Bonjour-bonjour,
« Le chef du groupe terroriste État islamique au Grand Sahara est mort à la suite d’une frappe de la force Barkhane » a tweeté la ministre française des Armées Florence Parly
De son côté Emmanuel Macron a déclaré : « Adnan Abou Walid al Sahraoui, chef du groupe terroriste État islamique au Grand Sahara a été neutralisé par les forces françaises. »
Bon : ce chef terroriste est mort, suite à une frappe de l’armée française, mais nous ne l’avons pas tué ; nous l’avons neutralisé. (Lu ici)
Triomphe de la litote et de l’euphémisme, le vocabulaire des armées regorge de formules douces à entendre. C’est de la même manière que pour répondre aux attaques barbares et lâches de nos ennemis, certains de nos soldats meurent en héros. On a là une rhétorique bien connue, très ancienne et très générale : faut-il encore en parler ? – Je pense que oui, parce que, même bien connu, le procédé reste efficace et en tout cas révélateur d’une attitude qui cherche à se dissimuler. Et puis il est peut-être toujours utile de décrypter le procédé, histoire de ne pas en être la victime.
Côté rhétorique, il s’agit simplement ici de remplacer un mot jugé sans doute trop précis par un autre qui laisse flotter une indétermination. Car, si un homme est notre ennemi au quel on a le droit d’infliger la mort, c’est seulement en tant qu’il est un soldat. Dès lors qu’il est désarmé et devenu inoffensif, on doit lui appliquer la Convention de Genève, c’est à dire le faire prisonnier jusqu’à la fin des hostilités, bien le traiter et le rapatrier la paix revenue. Ça, c’est ce qu’on croit comprendre quand on nous parle de « neutralisation ». Mais on peut aussi le neutraliser en le faisant exploser par un missile : le résultat est le même, seul le procédé diffère.

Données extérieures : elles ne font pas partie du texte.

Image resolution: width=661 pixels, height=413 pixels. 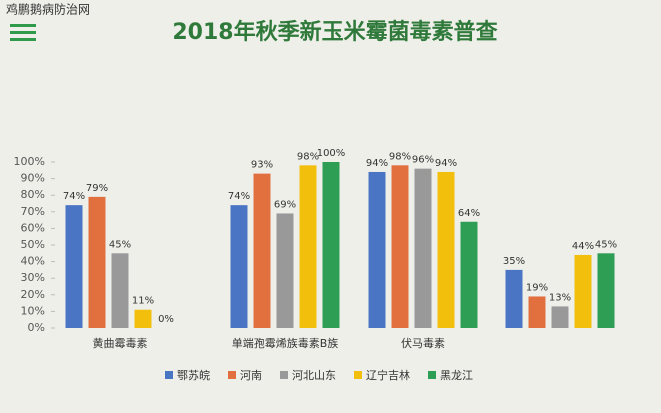 What do you see at coordinates (388, 375) in the screenshot?
I see `legend-label: 辽宁吉林` at bounding box center [388, 375].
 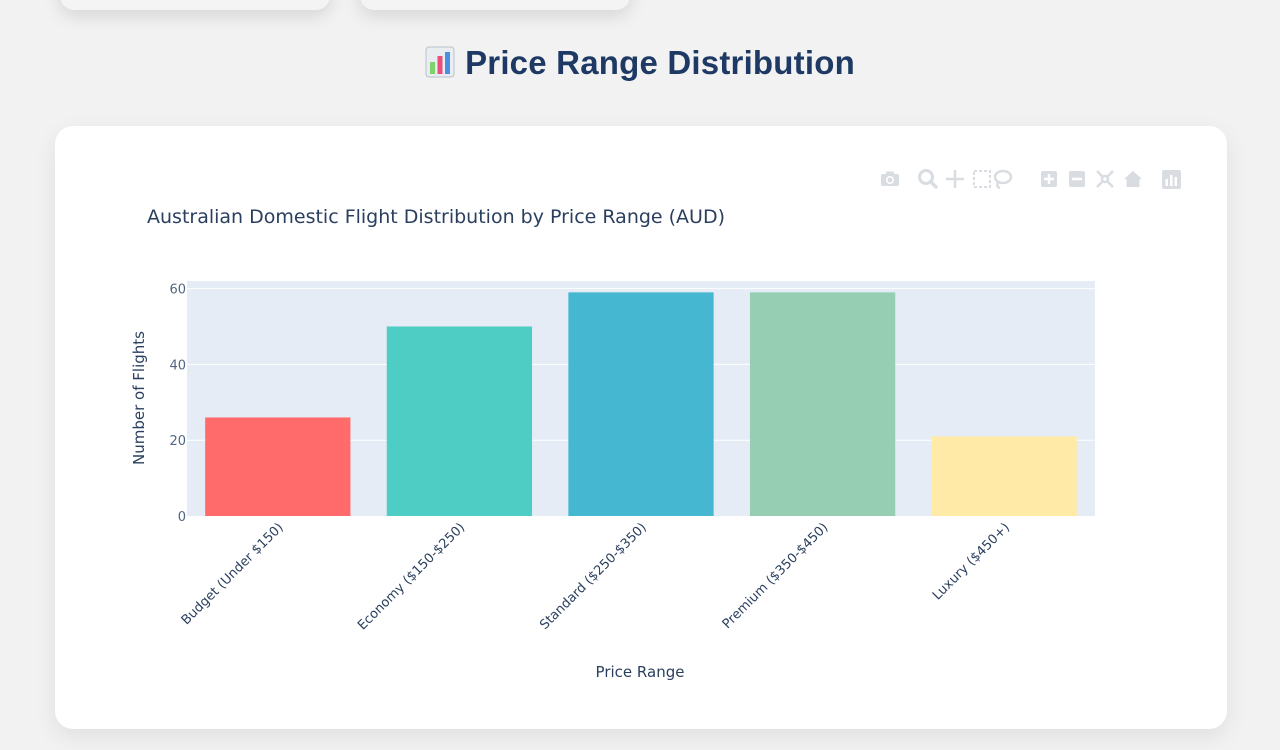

Côté communication, c’est l’image de l’armée qui est en jeu et c’est elle qui explique ce glissement rhétorique. Il s’agit de faire oublier la violence dont les soldats sont porteurs, et le sang qui éclabousse, et les membres déchiquetés...
D’ailleurs, les campagnes de recrutement sont là pour le vérifier. Voyez ces affiches :
Pour encourager les jeunes à devenir soldats, il n’est question que de trois choses : le développement personnel, comme ici ; ou de missions humanitaires, au service des victimes ; ou le prestige de l’uniforme. Rien de la violence sauvage infligée à l’ennemi – et rien non plus de la mort dont le soldat est menacé à chaque instant.
S’agit-il de soigner l’image de l’armée dans l’opinion publique ? Sans doute. Mais n’oublions pas qu’on recherche constamment à rapprocher les lois de la vie sociétales de celle de la guerre. Ce qui est une mission quasi impossible, au point que les soldats américains après la guerre de Corée ont été internés dans des camps pendant plus de 6 mois afin d’oublier les atrocités subies et commises et de ne pas être enclin à les reproduire dans la vie civile. Faute de mieux, il ne reste qu’à le faire croire.
Que le même homme puisse vivre en paix comme un bon père de famille, alors que 6 mois plus tôt il mitraillait des ennemis et éventuellement violait ou torturait des prisonniers (comme durant la guerre d’Algérie) – voilà ce qu’il ne faut surtout pas montrer.